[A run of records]
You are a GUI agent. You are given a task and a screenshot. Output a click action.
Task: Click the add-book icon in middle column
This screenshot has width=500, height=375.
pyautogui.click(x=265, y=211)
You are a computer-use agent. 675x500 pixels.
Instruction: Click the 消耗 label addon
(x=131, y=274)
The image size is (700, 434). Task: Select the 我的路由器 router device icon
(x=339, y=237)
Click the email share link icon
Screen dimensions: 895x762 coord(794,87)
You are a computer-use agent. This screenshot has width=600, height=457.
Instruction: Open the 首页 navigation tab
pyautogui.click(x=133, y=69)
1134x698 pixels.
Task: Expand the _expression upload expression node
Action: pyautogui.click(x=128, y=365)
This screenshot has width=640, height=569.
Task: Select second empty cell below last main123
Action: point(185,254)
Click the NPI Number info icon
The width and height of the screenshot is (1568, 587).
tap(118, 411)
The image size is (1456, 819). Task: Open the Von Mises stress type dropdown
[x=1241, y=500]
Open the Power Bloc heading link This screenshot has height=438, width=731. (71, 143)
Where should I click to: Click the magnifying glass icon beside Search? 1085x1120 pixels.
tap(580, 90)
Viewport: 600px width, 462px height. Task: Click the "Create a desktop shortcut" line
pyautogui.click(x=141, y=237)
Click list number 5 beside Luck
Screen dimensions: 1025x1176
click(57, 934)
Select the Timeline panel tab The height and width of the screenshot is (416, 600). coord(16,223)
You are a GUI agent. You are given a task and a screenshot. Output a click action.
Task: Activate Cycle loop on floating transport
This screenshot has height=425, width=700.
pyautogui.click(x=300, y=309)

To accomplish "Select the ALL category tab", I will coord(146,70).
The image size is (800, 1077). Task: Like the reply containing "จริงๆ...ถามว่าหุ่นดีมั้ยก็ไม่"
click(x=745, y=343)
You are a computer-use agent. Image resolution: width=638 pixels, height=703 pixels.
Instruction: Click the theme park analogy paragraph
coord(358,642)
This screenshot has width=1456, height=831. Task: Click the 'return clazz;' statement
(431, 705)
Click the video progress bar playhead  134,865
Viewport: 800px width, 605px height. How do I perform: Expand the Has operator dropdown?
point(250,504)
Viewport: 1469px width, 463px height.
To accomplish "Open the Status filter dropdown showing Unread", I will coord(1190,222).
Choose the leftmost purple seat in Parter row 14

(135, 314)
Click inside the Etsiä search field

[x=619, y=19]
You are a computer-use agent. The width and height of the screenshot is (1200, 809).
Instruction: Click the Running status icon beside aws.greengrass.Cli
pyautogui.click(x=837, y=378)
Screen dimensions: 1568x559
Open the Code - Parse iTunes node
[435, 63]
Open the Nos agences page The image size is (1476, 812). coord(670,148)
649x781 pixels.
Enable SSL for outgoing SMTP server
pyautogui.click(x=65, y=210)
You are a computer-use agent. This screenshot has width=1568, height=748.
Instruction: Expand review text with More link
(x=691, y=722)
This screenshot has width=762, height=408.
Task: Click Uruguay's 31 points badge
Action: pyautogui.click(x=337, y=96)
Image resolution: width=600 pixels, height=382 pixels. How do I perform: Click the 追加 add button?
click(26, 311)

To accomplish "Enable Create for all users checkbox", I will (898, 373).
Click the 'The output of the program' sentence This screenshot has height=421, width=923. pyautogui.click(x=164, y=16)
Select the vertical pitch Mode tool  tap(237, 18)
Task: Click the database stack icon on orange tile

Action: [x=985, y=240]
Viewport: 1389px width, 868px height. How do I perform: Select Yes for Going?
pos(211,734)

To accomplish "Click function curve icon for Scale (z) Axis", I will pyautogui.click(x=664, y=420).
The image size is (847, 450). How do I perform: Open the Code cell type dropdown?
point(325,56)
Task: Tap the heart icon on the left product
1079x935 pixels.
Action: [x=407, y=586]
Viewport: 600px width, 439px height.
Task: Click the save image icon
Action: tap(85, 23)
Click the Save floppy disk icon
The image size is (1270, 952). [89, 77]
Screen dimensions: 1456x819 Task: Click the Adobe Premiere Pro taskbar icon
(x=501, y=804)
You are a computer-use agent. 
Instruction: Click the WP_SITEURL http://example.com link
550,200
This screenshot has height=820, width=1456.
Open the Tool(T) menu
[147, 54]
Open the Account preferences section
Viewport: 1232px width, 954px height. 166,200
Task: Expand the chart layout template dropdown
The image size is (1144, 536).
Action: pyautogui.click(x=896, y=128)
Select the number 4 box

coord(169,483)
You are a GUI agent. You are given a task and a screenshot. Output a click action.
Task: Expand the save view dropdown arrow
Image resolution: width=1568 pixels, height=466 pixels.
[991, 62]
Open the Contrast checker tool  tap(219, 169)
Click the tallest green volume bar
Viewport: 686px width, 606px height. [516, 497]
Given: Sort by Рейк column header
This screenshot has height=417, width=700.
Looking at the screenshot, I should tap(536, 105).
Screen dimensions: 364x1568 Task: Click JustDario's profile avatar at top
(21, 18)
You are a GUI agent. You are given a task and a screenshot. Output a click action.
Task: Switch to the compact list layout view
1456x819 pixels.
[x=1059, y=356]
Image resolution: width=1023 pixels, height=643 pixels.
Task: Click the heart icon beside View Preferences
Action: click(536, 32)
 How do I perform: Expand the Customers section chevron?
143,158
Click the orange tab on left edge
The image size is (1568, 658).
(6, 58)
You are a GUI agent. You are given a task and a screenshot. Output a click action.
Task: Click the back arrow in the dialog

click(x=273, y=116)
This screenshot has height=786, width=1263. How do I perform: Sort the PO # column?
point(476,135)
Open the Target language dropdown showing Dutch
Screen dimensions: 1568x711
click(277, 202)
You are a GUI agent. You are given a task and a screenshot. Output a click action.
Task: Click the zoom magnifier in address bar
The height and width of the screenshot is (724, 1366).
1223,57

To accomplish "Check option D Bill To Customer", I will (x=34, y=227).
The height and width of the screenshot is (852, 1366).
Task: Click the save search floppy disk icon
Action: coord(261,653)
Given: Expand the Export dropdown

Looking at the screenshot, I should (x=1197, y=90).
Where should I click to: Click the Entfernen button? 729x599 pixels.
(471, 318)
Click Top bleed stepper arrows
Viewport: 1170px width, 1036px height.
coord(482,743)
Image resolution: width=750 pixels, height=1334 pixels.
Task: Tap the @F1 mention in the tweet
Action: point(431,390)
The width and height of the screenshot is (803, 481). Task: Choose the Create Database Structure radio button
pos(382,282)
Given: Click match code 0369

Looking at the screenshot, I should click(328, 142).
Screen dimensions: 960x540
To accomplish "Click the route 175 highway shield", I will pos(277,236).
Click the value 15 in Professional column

## Work to be completed
Write out all of the material above again, line for line, without changing anything.

## The solution
You are a GUI agent. You are given a task and a screenshot. Output a click action.
Task: Click the add-book icon in middle column
This screenshot has width=500, height=375.
pyautogui.click(x=265, y=211)
You are a computer-use agent. 675x500 pixels.
Instruction: Click the 消耗 label addon
(x=131, y=274)
The image size is (700, 434). Task: Select the 我的路由器 router device icon
(x=339, y=237)
Click the email share link icon
Screen dimensions: 895x762 coord(794,87)
You are a computer-use agent. This screenshot has width=600, height=457.
Instruction: Open the 首页 navigation tab
pyautogui.click(x=133, y=69)
1134x698 pixels.
Task: Expand the _expression upload expression node
Action: pyautogui.click(x=128, y=365)
This screenshot has width=640, height=569.
Task: Select second empty cell below last main123
Action: point(185,254)
Click the NPI Number info icon
The width and height of the screenshot is (1568, 587).
tap(118, 411)
The image size is (1456, 819). Task: Open the Von Mises stress type dropdown
[x=1241, y=500]
Open the Power Bloc heading link This screenshot has height=438, width=731. (71, 143)
Where should I click to: Click the magnifying glass icon beside Search? 1085x1120 pixels.
tap(580, 90)
Viewport: 600px width, 462px height. Task: Click the "Create a desktop shortcut" line
pyautogui.click(x=141, y=237)
Click list number 5 beside Luck
Screen dimensions: 1025x1176
click(57, 934)
Select the Timeline panel tab The height and width of the screenshot is (416, 600). coord(16,223)
You are a GUI agent. You are given a task and a screenshot. Output a click action.
Task: Activate Cycle loop on floating transport
This screenshot has height=425, width=700.
pyautogui.click(x=300, y=309)

To accomplish "Select the ALL category tab", I will coord(146,70).
The image size is (800, 1077). Task: Like the reply containing "จริงๆ...ถามว่าหุ่นดีมั้ยก็ไม่"
click(x=745, y=343)
You are a computer-use agent. Image resolution: width=638 pixels, height=703 pixels.
Instruction: Click the theme park analogy paragraph
coord(358,642)
This screenshot has width=1456, height=831. Task: Click the 'return clazz;' statement
(431, 705)
Click the video progress bar playhead  134,865
Viewport: 800px width, 605px height. How do I perform: Expand the Has operator dropdown?
point(250,504)
Viewport: 1469px width, 463px height.
To accomplish "Open the Status filter dropdown showing Unread", I will coord(1190,222).
Choose the leftmost purple seat in Parter row 14

(135, 314)
Click inside the Etsiä search field

[x=619, y=19]
You are a computer-use agent. The width and height of the screenshot is (1200, 809).
Instruction: Click the Running status icon beside aws.greengrass.Cli
pyautogui.click(x=837, y=378)
Screen dimensions: 1568x559
Open the Code - Parse iTunes node
[435, 63]
Open the Nos agences page The image size is (1476, 812). coord(670,148)
649x781 pixels.
Enable SSL for outgoing SMTP server
pyautogui.click(x=65, y=210)
You are a computer-use agent. This screenshot has width=1568, height=748.
Instruction: Expand review text with More link
(x=691, y=722)
This screenshot has width=762, height=408.
Task: Click Uruguay's 31 points badge
Action: pyautogui.click(x=337, y=96)
Image resolution: width=600 pixels, height=382 pixels. How do I perform: Click the 追加 add button?
click(26, 311)

To accomplish "Enable Create for all users checkbox", I will (898, 373).
Click the 'The output of the program' sentence This screenshot has height=421, width=923. pyautogui.click(x=164, y=16)
Select the vertical pitch Mode tool  tap(237, 18)
Task: Click the database stack icon on orange tile

Action: [x=985, y=240]
Viewport: 1389px width, 868px height. How do I perform: Select Yes for Going?
pos(211,734)

To accomplish "Click function curve icon for Scale (z) Axis", I will pyautogui.click(x=664, y=420).
The image size is (847, 450). How do I perform: Open the Code cell type dropdown?
point(325,56)
Task: Tap the heart icon on the left product
1079x935 pixels.
Action: [x=407, y=586]
Viewport: 600px width, 439px height.
Task: Click the save image icon
Action: tap(85, 23)
Click the Save floppy disk icon
The image size is (1270, 952). [89, 77]
Screen dimensions: 1456x819 Task: Click the Adobe Premiere Pro taskbar icon
(x=501, y=804)
You are a computer-use agent. 
Instruction: Click the WP_SITEURL http://example.com link
550,200
This screenshot has height=820, width=1456.
Open the Tool(T) menu
[147, 54]
Open the Account preferences section
Viewport: 1232px width, 954px height. 166,200
Task: Expand the chart layout template dropdown
The image size is (1144, 536).
Action: pyautogui.click(x=896, y=128)
Select the number 4 box

coord(169,483)
You are a GUI agent. You are given a task and a screenshot. Output a click action.
Task: Expand the save view dropdown arrow
Image resolution: width=1568 pixels, height=466 pixels.
[991, 62]
Open the Contrast checker tool  tap(219, 169)
Click the tallest green volume bar
Viewport: 686px width, 606px height. [516, 497]
Given: Sort by Рейк column header
This screenshot has height=417, width=700.
Looking at the screenshot, I should tap(536, 105).
Screen dimensions: 364x1568 Task: Click JustDario's profile avatar at top
(21, 18)
You are a GUI agent. You are given a task and a screenshot. Output a click action.
Task: Switch to the compact list layout view
1456x819 pixels.
[x=1059, y=356]
Image resolution: width=1023 pixels, height=643 pixels.
Task: Click the heart icon beside View Preferences
Action: click(536, 32)
 How do I perform: Expand the Customers section chevron?
143,158
Click the orange tab on left edge
The image size is (1568, 658).
(6, 58)
You are a GUI agent. You are given a task and a screenshot. Output a click action.
Task: Click the back arrow in the dialog

click(x=273, y=116)
This screenshot has height=786, width=1263. How do I perform: Sort the PO # column?
point(476,135)
Open the Target language dropdown showing Dutch
Screen dimensions: 1568x711
click(277, 202)
You are a GUI agent. You are given a task and a screenshot. Output a click action.
Task: Click the zoom magnifier in address bar
The height and width of the screenshot is (724, 1366).
1223,57

To accomplish "Check option D Bill To Customer", I will (x=34, y=227).
The height and width of the screenshot is (852, 1366).
Task: Click the save search floppy disk icon
Action: coord(261,653)
Given: Expand the Export dropdown

Looking at the screenshot, I should (x=1197, y=90).
Where should I click to: Click the Entfernen button? 729x599 pixels.
(471, 318)
Click Top bleed stepper arrows
Viewport: 1170px width, 1036px height.
coord(482,743)
Image resolution: width=750 pixels, height=1334 pixels.
Task: Tap the @F1 mention in the tweet
Action: point(431,390)
The width and height of the screenshot is (803, 481). Task: Choose the Create Database Structure radio button
pos(382,282)
Given: Click match code 0369

Looking at the screenshot, I should click(328, 142).
Screen dimensions: 960x540
To accomplish "Click the route 175 highway shield", I will pos(277,236).
Click the value 15 in Professional column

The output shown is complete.